We’re also playing another game of “who’s the smartest” with our pigs, trying to lure them into the trailer for the trip to the butcher.  So far, it’s no contest, which is why we’re still playing the game two weeks after it began.

But in between, I’ve been reading a magazine I was unfamiliar with until I spotted it at the counter of the Town Duck in Warrenton the other day.  It’s called “flavor” (sic) and it’s all about the food scene, from farm to table, in northern Virginia.  Perhaps it’s because the magazine is headquartered in Sperryville, but among the stories and ads from Richmond up to DC, there was heavy coverage of Rappahannock county and it occurred to me again how the sustainable, natural farm movement has taken hold in that area.  The cover features about two dozen very attractive young men and women, most of whom left the city behind to farm, and invariably they talk about the importance of what they’re doing, as much for others as for themselves.

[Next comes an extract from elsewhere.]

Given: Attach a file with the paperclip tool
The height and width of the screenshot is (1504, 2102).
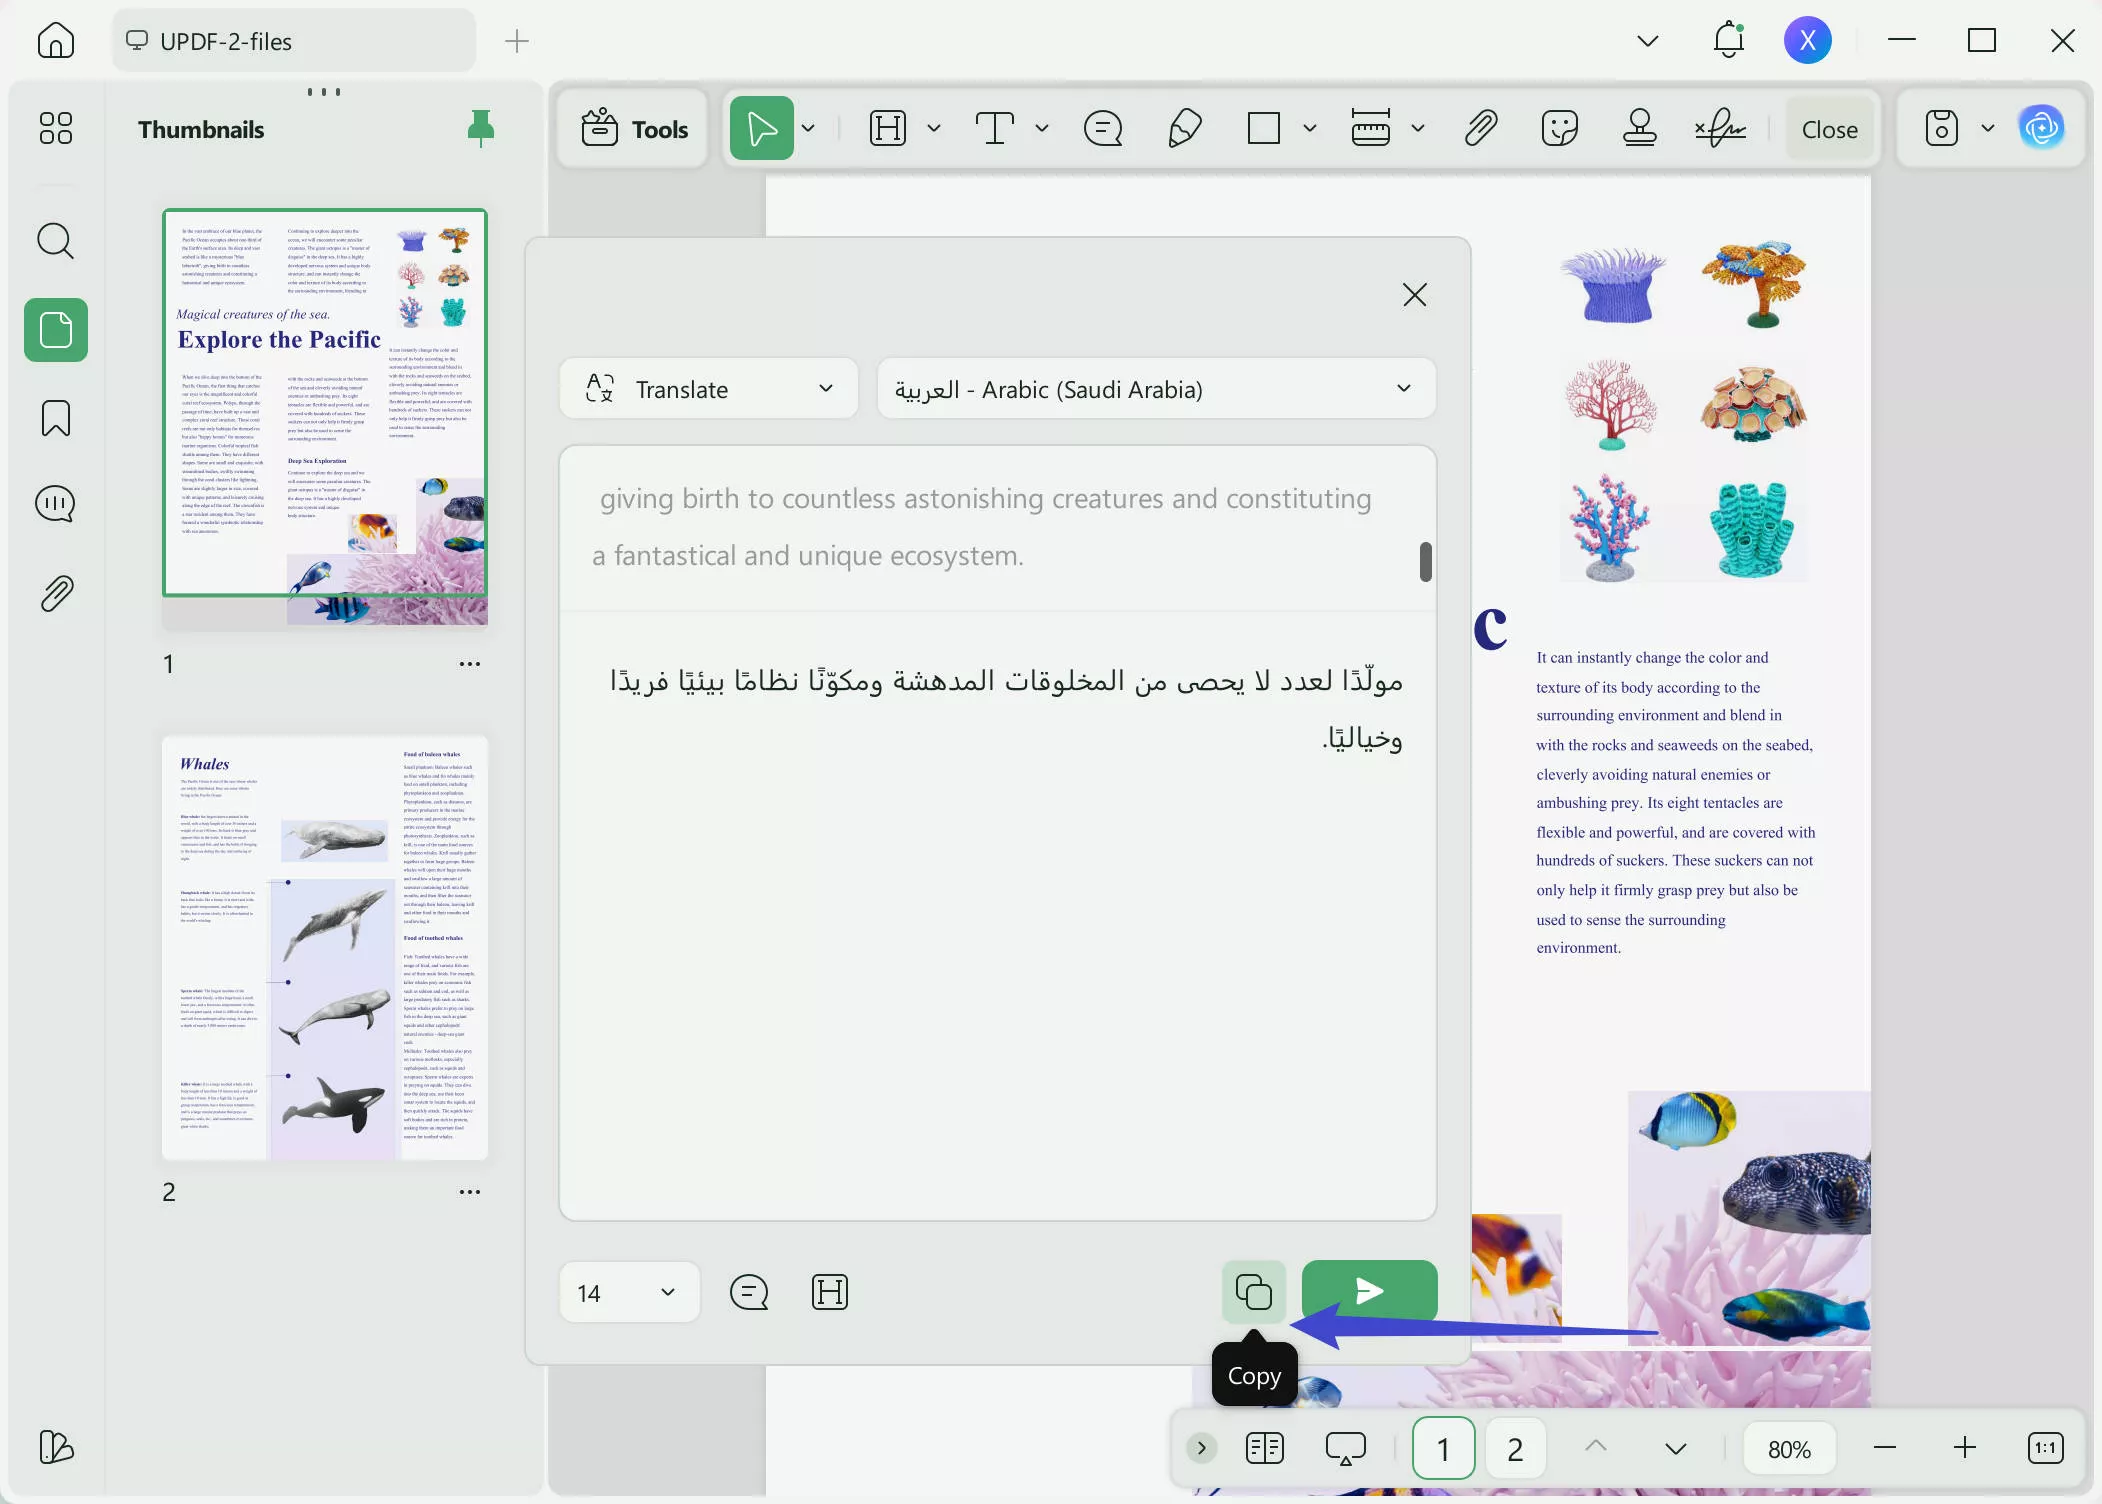Looking at the screenshot, I should [x=1480, y=128].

We’re fairly familiar with “the scene”; crossing the Rappahannock River at least once a week to pick up raw milk and eggs at Reality Farm (Teri and John Guevremont) and in season belonging to the Waterpenny Farm CSA (Rachel Bynum and Eric Plaskin).  And as part of that errand we often stop at a wonderful, little informal restaurant called Cafe Indigo.  Not only is the food great but there are artisanal products for sale, and a number of local artists have set up their studios right in the same, renovated building.  It’s something like The Old Torpedo Factory in Alexandria, but with better atmosphere and better parking.  And all this is within a mile or two of Sperryville.

But back to the magazine, it concludes with a quote from M.F.K. Fisher’s “The Gastronomical Me”:

“That night I not only saw my Father for the first time as a person.  I saw the golden hills and the live oaks as clearly as I have eveer seen them since…and I saw food as something beautiful to be shared with people instead of as a thrice-daily necessity.”

It is that spirit of dedication, the feeling that they are “doing something” for their community, that motivates the young farmers of Rappahannock county, the Guevremonts and all the people we know in the natural food movement.